:: 原文摘录 ::

• 利用Scala进行自定义排序的几种方法


    # 第一种方法

    package day05
    
    import org.apache.spark.rdd.RDD
    import org.apache.spark.{SparkConf, SparkContext}
    
    object SortTest1 {
    
      def main(args: Array[String]): Unit = {
    
        val conf: SparkConf = new SparkConf().setAppName("SortTest1").setMaster("local[4]")
        val sc: SparkContext = new SparkContext(conf)
    
        val content = Array("laoduan 29 88","laoyang 30 100","laozhang 24 70","laoli 34 88")
    
        // parallelize构造RDD对象
        val contentRDD: RDD[String] = sc.parallelize(content)
        // 过滤
        val mapRDD: RDD[(String, Int, Int)] = contentRDD.map(line => {
          val fileds: Array[String] = line.split(" ")
          val name: String = fileds(0)
          val age: Int = fileds(1).toInt
          val faceValue: Int = fileds(2).toInt
          (name, age, faceValue)
        })
        // 排序
        val sorted: RDD[(String, Int, Int)] = mapRDD.sortBy(tp=>new MethodForSort(tp._3,tp._2))
        println(sorted.collect().toBuffer)
        sc.stop()
      }
    
    }
    
    // 自定义排序,sorted排序继承Ordered,需要序列化
    class MethodForSort(val fv:Int, val age:Int) extends Ordered[MethodForSort] with Serializable{
      override def compare(that: MethodForSort): Int = {
        // 如果fv相等,就比较年龄
        if(this.fv == that.fv){
          this.age - that.age
        }else{
          -(this.fv - that.fv)
        }
      }
    }
    

    # 第二种方法

    package day05
    
    import org.apache.spark.rdd.RDD
    import org.apache.spark.{SparkConf, SparkContext}
    
    object SortTest2 {
    
      def main(args: Array[String]): Unit = {
    
        val conf: SparkConf = new SparkConf().setAppName("SortTest2").setMaster("local[4]")
        val sc: SparkContext = new SparkContext(conf)
    
        val content = Array("laoduan 29 88","laoyang 30 100","laozhang 24 70","laoli 34 88")
    
        // parallelize构造RDD对象
        val contentRDD: RDD[String] = sc.parallelize(content)
        // 过滤
        val mapRDD: RDD[MethodForSort2] = contentRDD.map(line => {
          val fileds: Array[String] = line.split(" ")
          val name: String = fileds(0)
          val age: Int = fileds(1).toInt
          val faceValue: Int = fileds(2).toInt
          // (name, age, faceValue)
          new MethodForSort2(name,age,faceValue)
        })
    
        // 将RRD里面装的MethodForSort2类型的数据进行排序
        val sorted: RDD[MethodForSort2] = mapRDD.sortBy(tp=>tp)
        println(sorted.collect().toBuffer)
        sc.stop()
      }
    
    }
    
    // 自定义排序,sorted排序继承Ordered,需要序列化
    class MethodForSort2(val name:String,val age:Int, val fv:Int) extends Ordered[MethodForSort2] with Serializable{
      override def compare(that: MethodForSort2): Int = {
        // 如果fv相等,就比较年龄
        if(this.fv == that.fv){
          this.age - that.age
        }else{
          -(this.fv - that.fv)

:::
:: 已知信息 ::

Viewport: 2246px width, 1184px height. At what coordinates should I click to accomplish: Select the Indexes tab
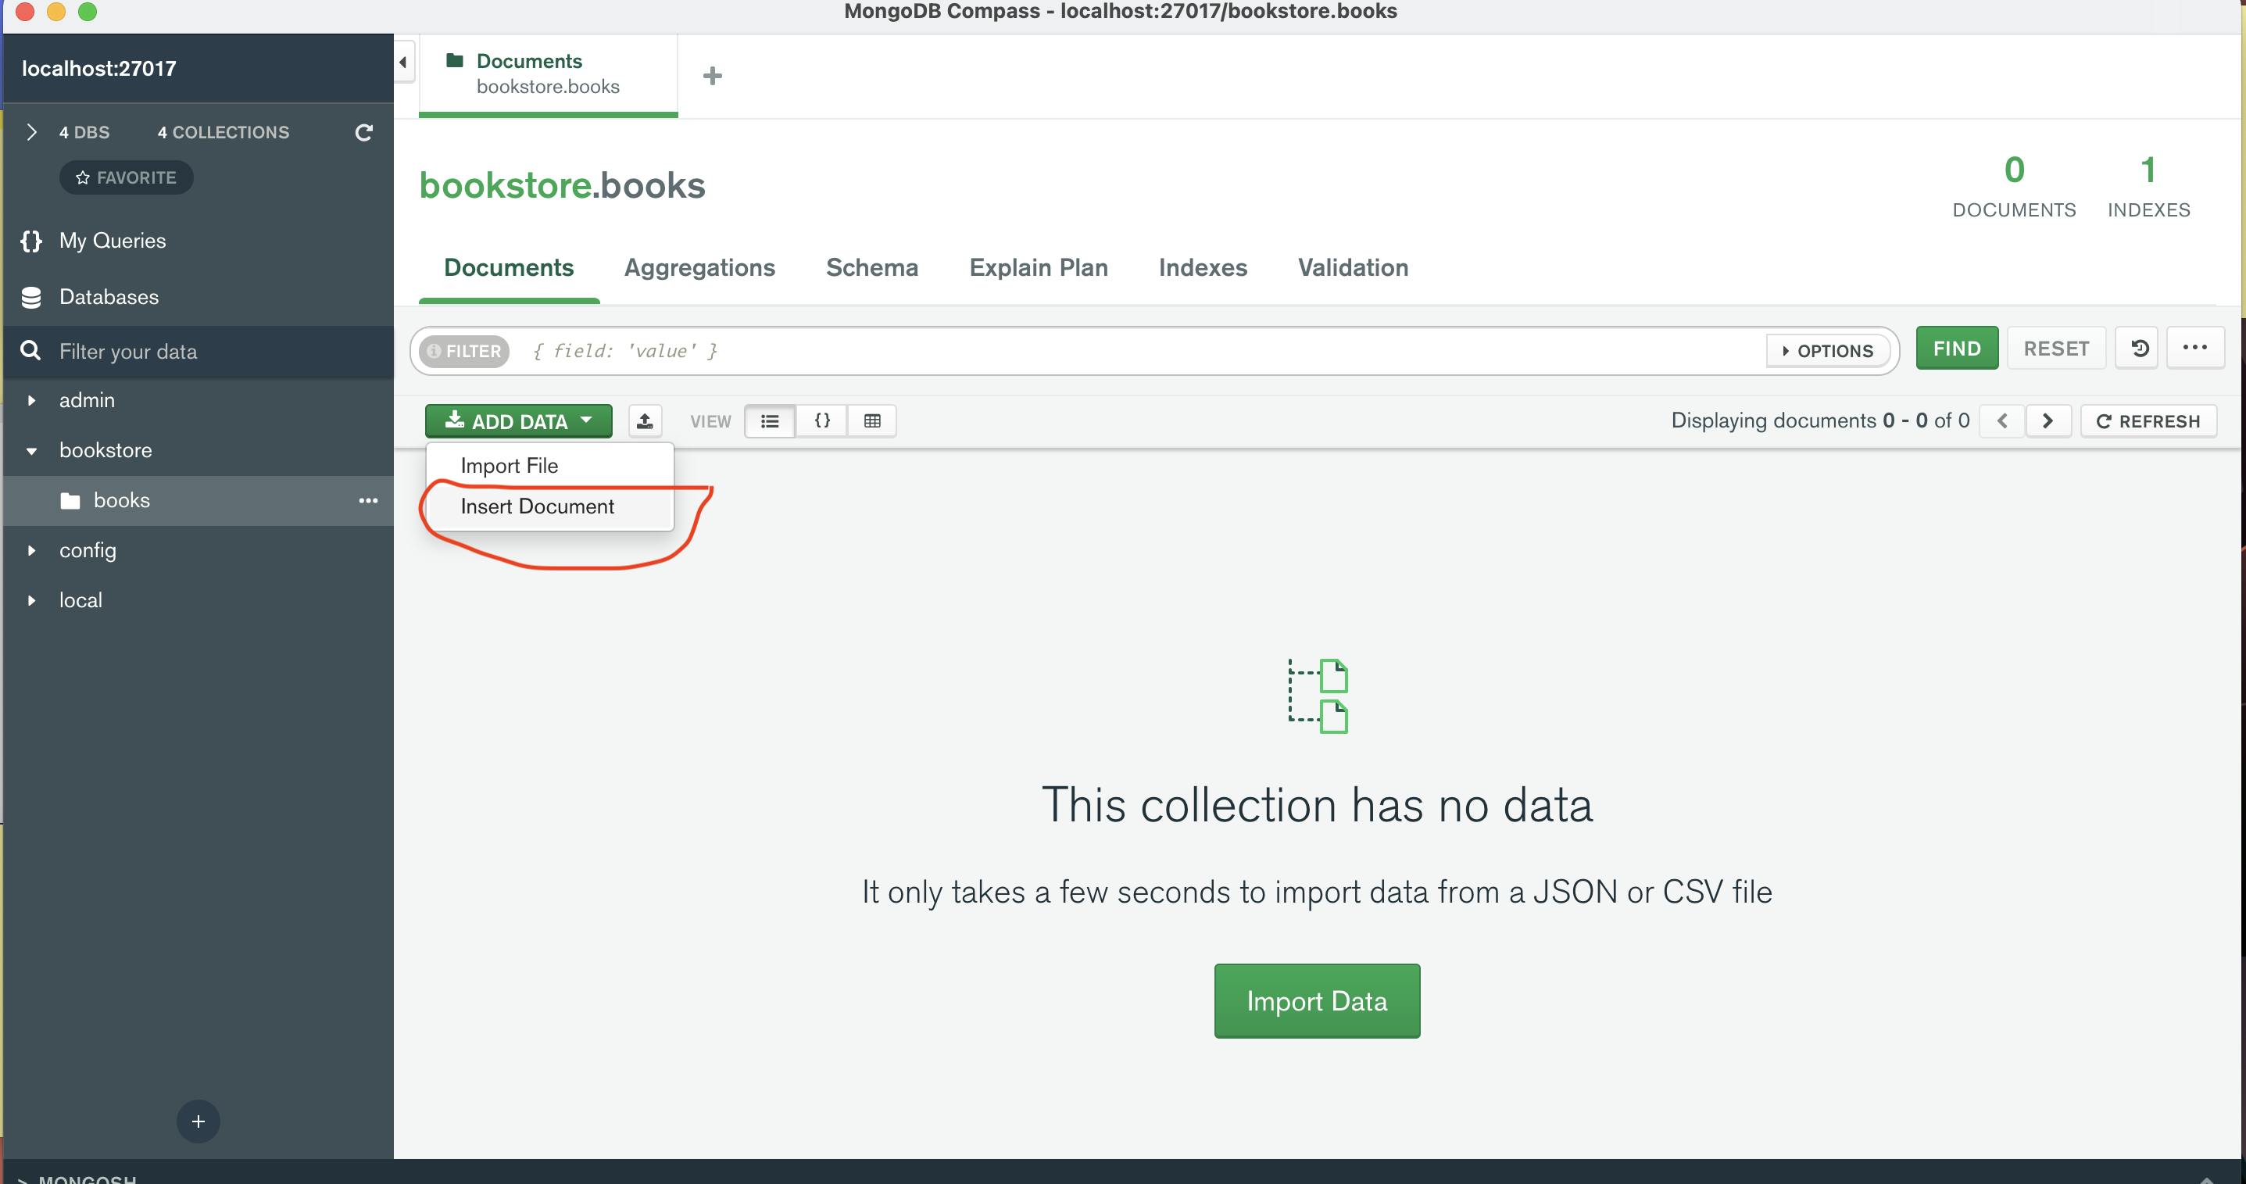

:::

# 练习题目 A:
根据上面的原文,判断下列三种说法是否与原文相符。(i) 第一种方法中的MethodForSort类继承了Ordered,并混入了Serializable。(ii) 第二种方法里,mapRDD中的每个元素是元组(name, age, faceValue)。(iii) 两种方法都把setMaster设为"local[4]"。每项请回答"是"或"否",并原样引用原文中起决定作用的文字。
# 练习题目 B:
请把上面的原文从“new MethodForSort2(name,age,faceValue)”到“RDD[MethodForSort2] = mapRDD.sortBy(tp=>tp)”这一部分一字不差地抄写下来。
# 练习题目 C:
根据上面的原文,用一到三句话说明:第一种方法中的MethodForSort类为什么要继承Ordered并混入Serializable?

# 参考解答 A:
(i) 是。原文写道:"class MethodForSort(val fv:Int, val age:Int) extends Ordered[MethodForSort] with Serializable{"。
(ii) 否。原文写道:"val mapRDD: RDD[MethodForSort2]",并且每个元素由"new MethodForSort2(name,age,faceValue)"生成。
(iii) 是。两种方法中都有"setMaster("local[4]")"。

# 参考解答 B:
new MethodForSort2(name,age,faceValue)
        })
    
        // 将RRD里面装的MethodForSort2类型的数据进行排序
        val sorted: RDD[MethodForSort2] = mapRDD.sortBy(tp=>tp)

# 参考解答 C:
原文的注释写道:"自定义排序,sorted排序继承Ordered,需要序列化"。为了实现自定义排序,这个类要继承Ordered[MethodForSort]。又因为它需要序列化,所以还要混入Serializable。